Down to the last line, print the data that follows exactly, without its pictures.

____________________

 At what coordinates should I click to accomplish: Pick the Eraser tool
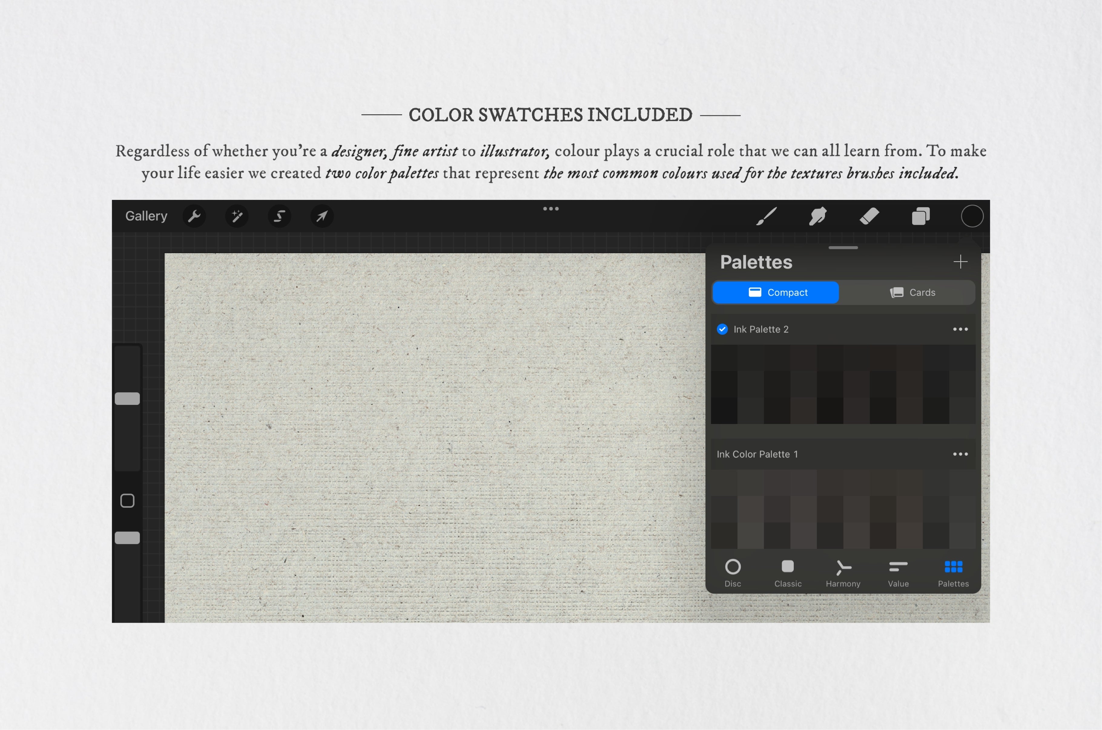tap(869, 216)
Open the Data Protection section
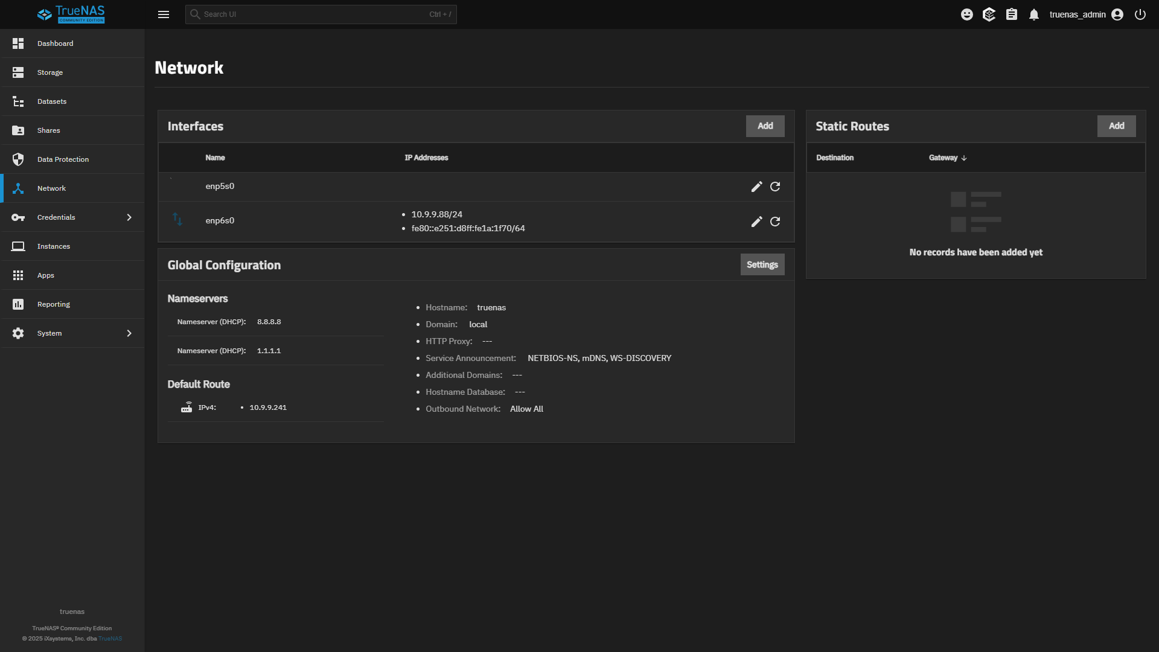 coord(63,159)
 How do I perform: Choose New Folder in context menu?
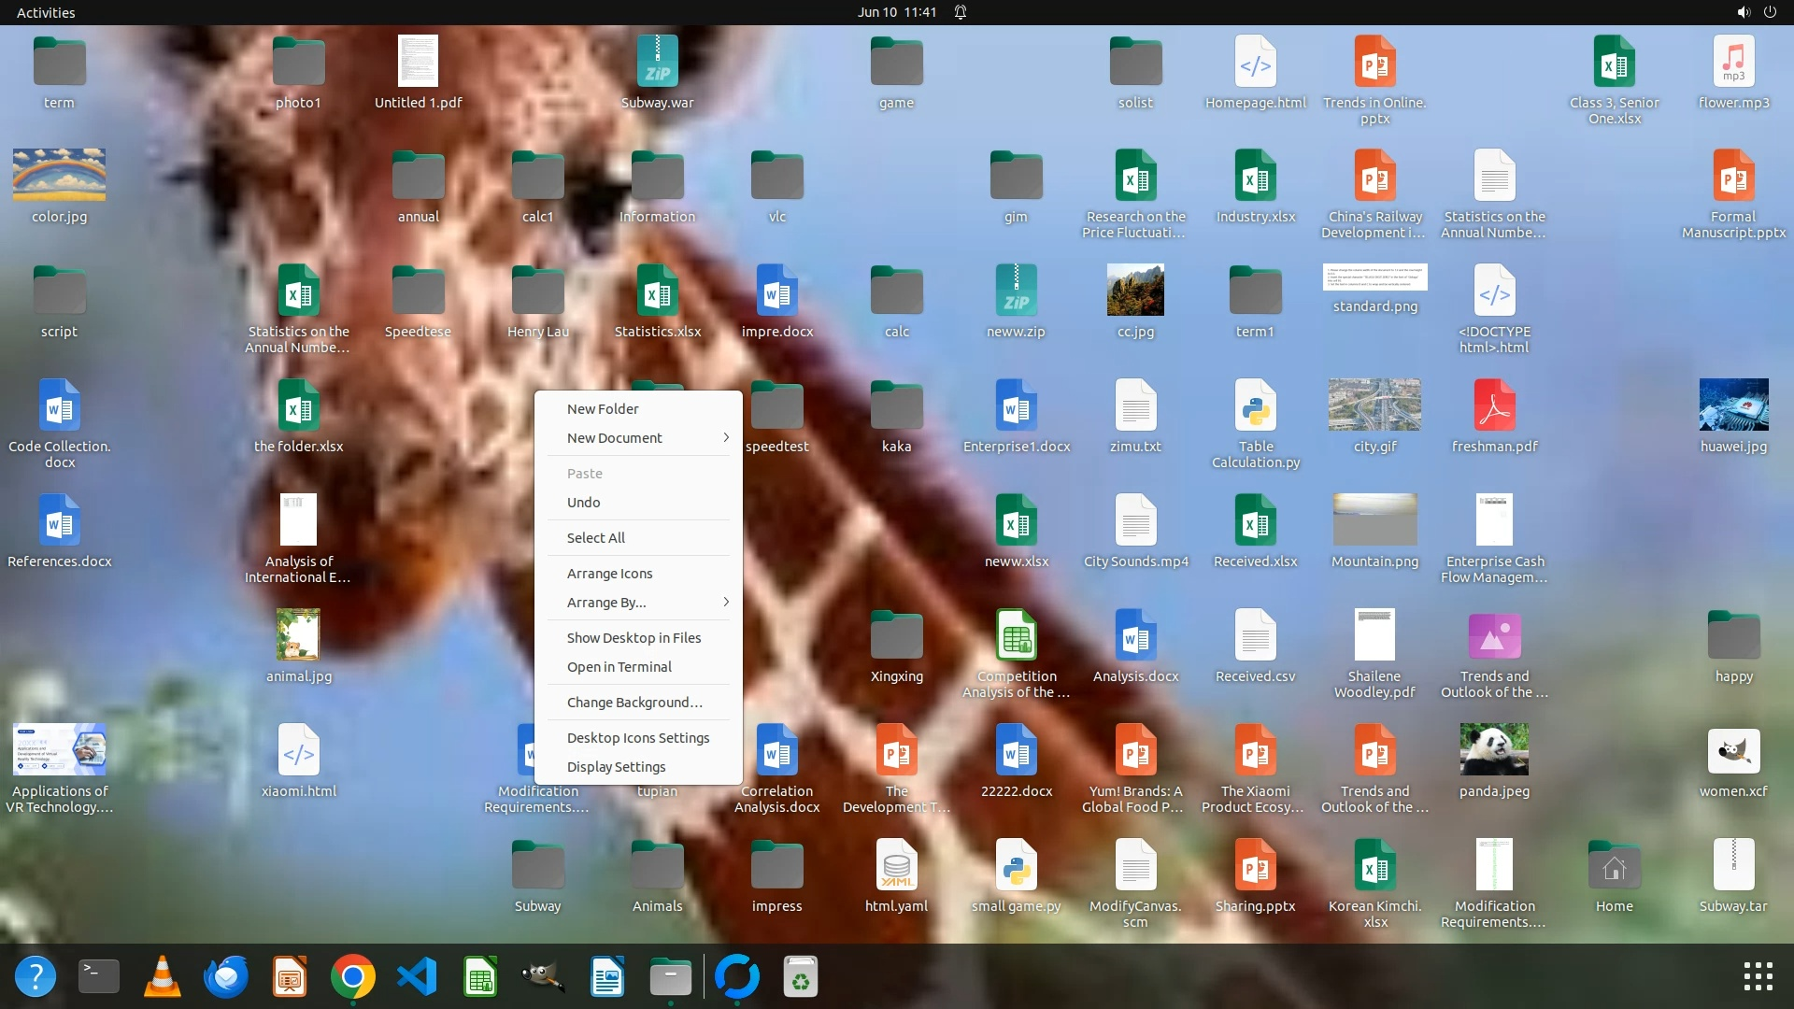pos(603,409)
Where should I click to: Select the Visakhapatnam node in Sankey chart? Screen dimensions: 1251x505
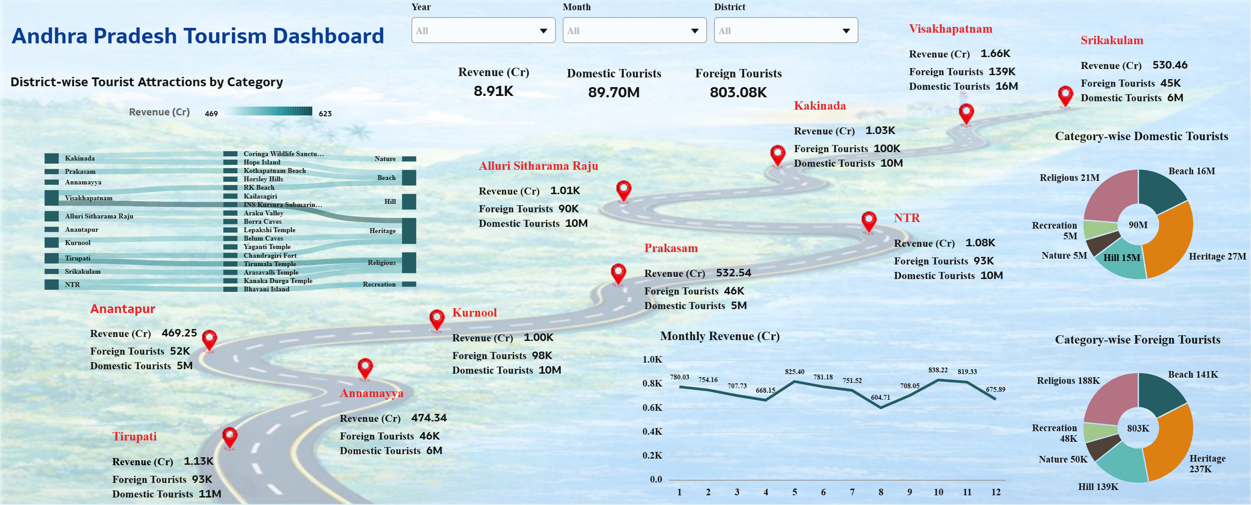click(x=51, y=197)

____________________

* RESPONSE TO THIS EXERCISE
 At what coordinates should I click to accomplish: Pick the Eraser tool
tap(869, 216)
Open the Data Protection section
 coord(63,159)
 How do I perform: Choose New Folder in context menu?
pos(603,409)
Where should I click to: Select the Visakhapatnam node in Sankey chart? Screen dimensions: 1251x505
click(x=51, y=197)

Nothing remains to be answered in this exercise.